EXTRACT
“Deeply disappointing” information bill “weaker than Conservatives’ openness code”

The Campaign for Freedom of Information said it was deeply disappointed by the government’s draft Freedom of Information (FoI) bill published today. [1]  “This is not just a major retreat from the government’s own white paper. In key areas the bill is weaker than the openness code introduced by the Conservatives” it said.

The Campaign’s director Maurice Frankel said: “The bill allows authorities to classify safety information as top secret. It replaces the code’s public interest test by a voluntary test, making it easier for authorities to conceal misconduct. It abandons the white paper promise of access to internal discussion where disclosure would not be harmful, and instead creates a blanket exclusion for all information about the development of policy; even factual information and scientific analysis on matters like BSE and genetically modified food could be withheld under this provision. It replaces the white paper’s “substantial harm” test by a lower “prejudice” test. It contains “catch all” exemptions allowing information to be refused without real evidence of any harm. It rejects the Macpherson report’s recommendations that all police information should be covered by the bill. It allows new exemptions to be created at short notice to block requests already received. And it doubles the time authorities are given to provide information, from the code’s 20 days to 40 days, which would make Britain’s FoI law the slowest and most unresponsive in the world. “

“It achieves the remarkable feat of making the code, introduced by a government opposed in principle to FoI, appear a more positive measure than legislation drawn up by a government committed to the issue for 25 years,” he added. [2]

The draft bill proposes a right of access to records held by public authorities, and designated private bodies carrying out public functions or contracts. An Information Commissioner, with power to order disclosure would enforce it. Charges for information would be modest.

RECORDS SHOWN
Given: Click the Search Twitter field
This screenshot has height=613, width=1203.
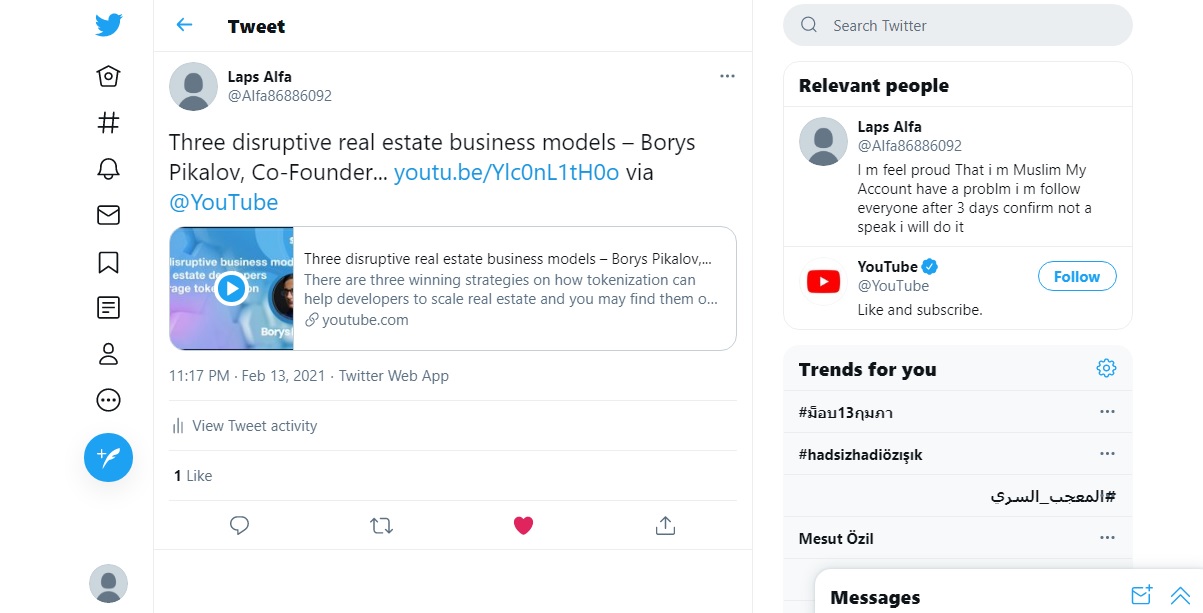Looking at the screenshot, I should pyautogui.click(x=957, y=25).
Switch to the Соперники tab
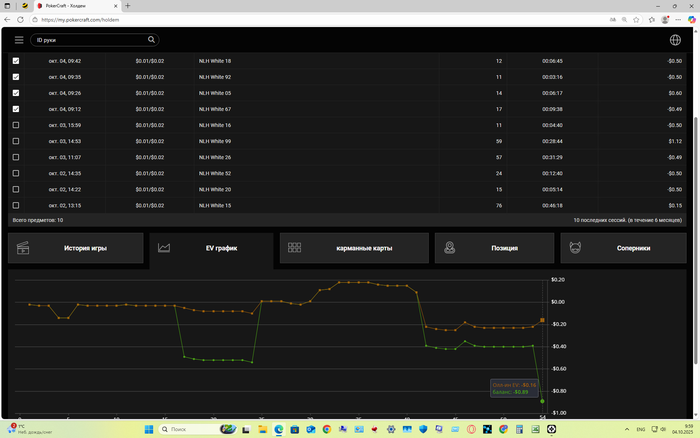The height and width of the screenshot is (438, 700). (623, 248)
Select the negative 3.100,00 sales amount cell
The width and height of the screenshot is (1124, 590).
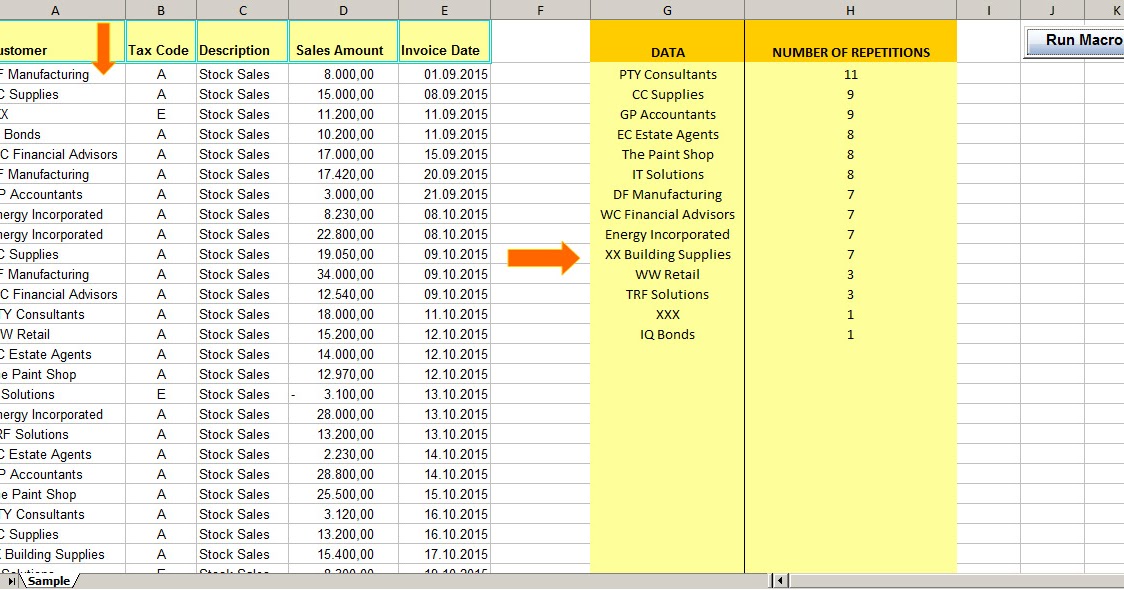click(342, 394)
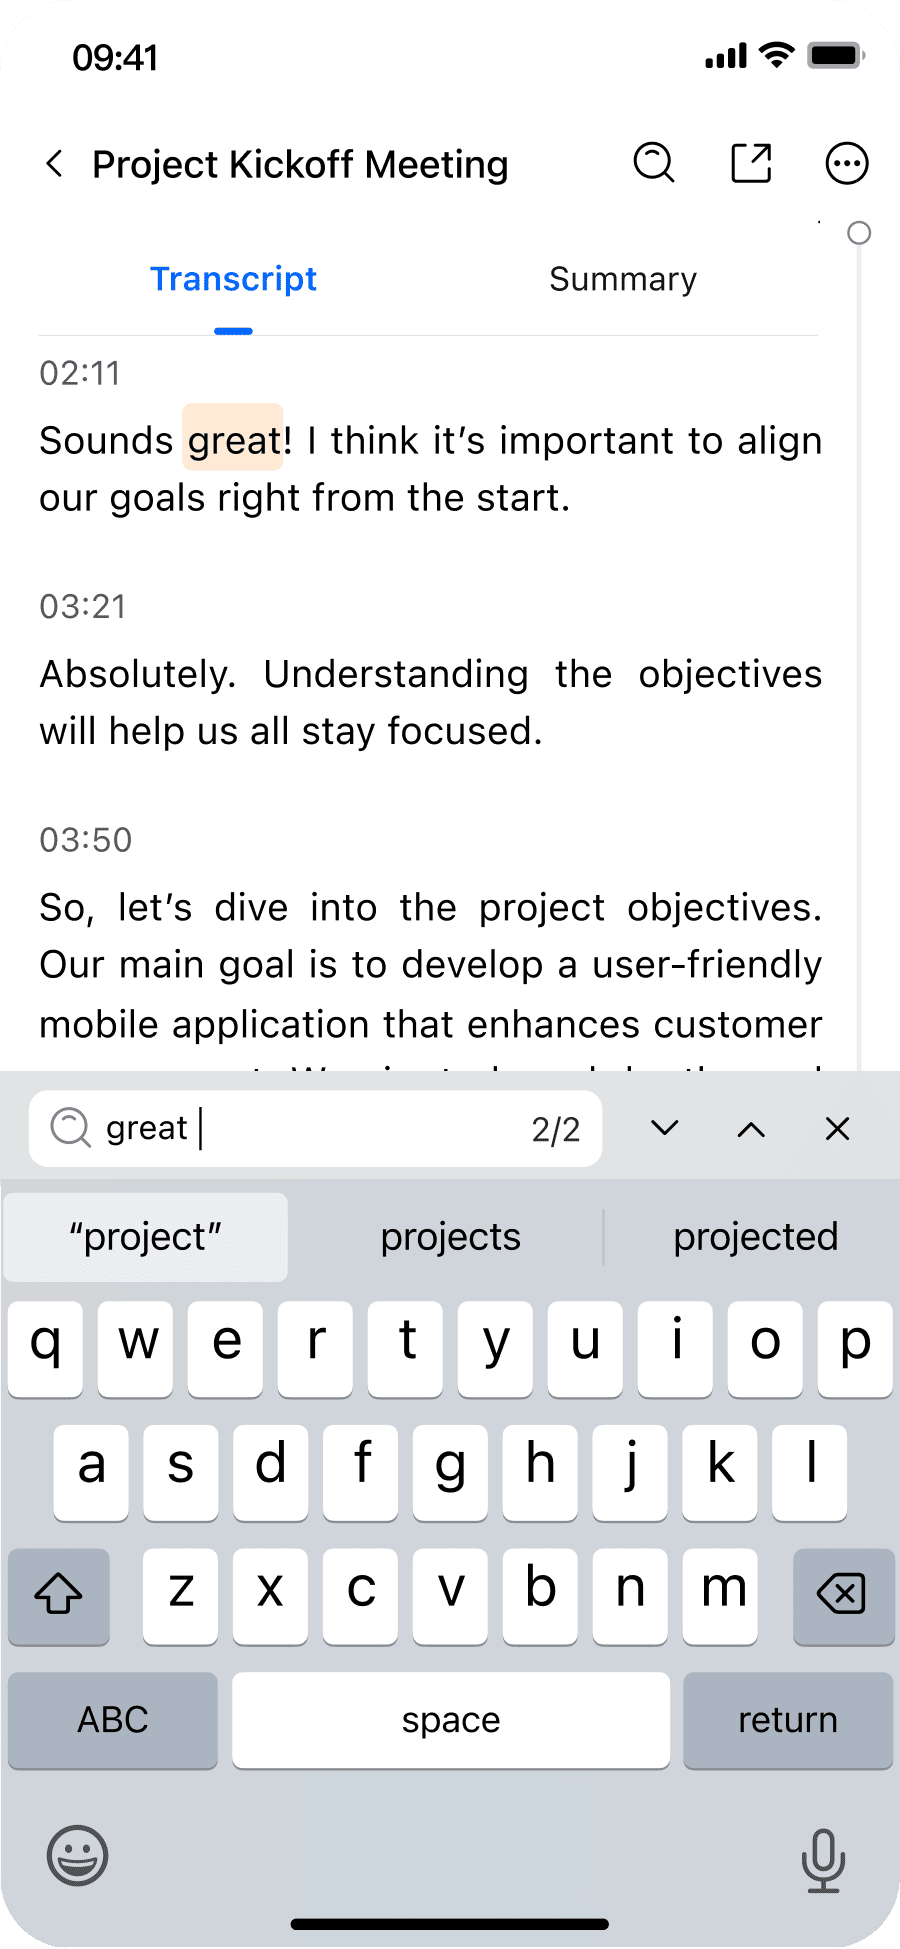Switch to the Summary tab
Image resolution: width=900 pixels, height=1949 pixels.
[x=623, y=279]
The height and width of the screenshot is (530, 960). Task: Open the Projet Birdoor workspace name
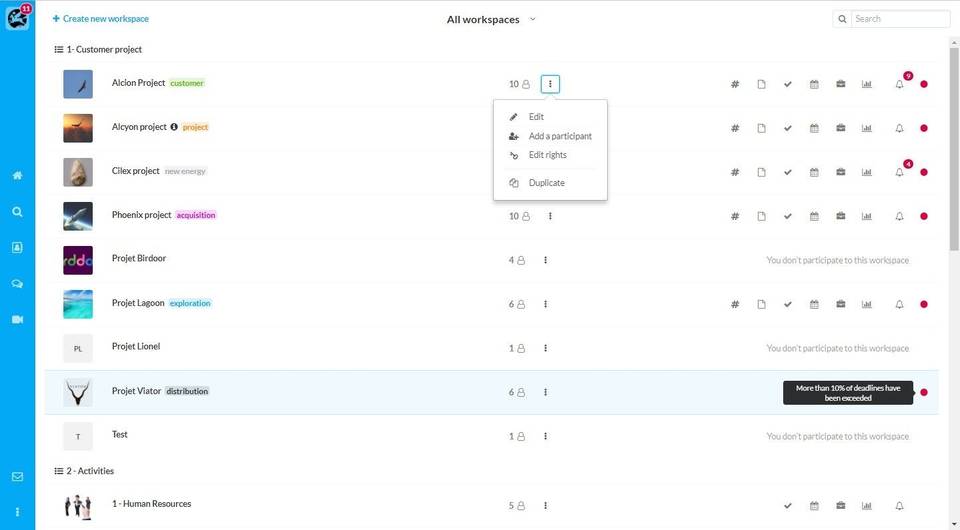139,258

WHAT YOU SHOULD DO
Resume the press release on the draft Freedom of Information bill after its final sentence. The entries are not used here.

EXERCISE ANSWER
The Campaign said the bill would improve people’s rights to see personal files; and would provide greater openness in local government, quangos, contractors and other bodies not currently covered by the open government codes.

The Campaign highlighted a number of issues:

Crucial safety information will be kept secret under the bill. All reports on road, rail, ferry or air accidents, accidents involving fires, dangerous consumer products, or chemical and nuclear incidents will be exempt. [3]  Information obtained during investigations into the risks caused to workers and the public by industrial hazards will also be exempt.[4]  The public will have no right to any such information under the bill, even if disclosure would cause no harm of any kind. [5]   “This is an astounding proposal,” the Campaign said. “It will keep the public in the dark about safety. It will encourage complacency by safety authorities. It is almost impossible to believe that this is part of a Labour government’s Freedom of Information proposals.”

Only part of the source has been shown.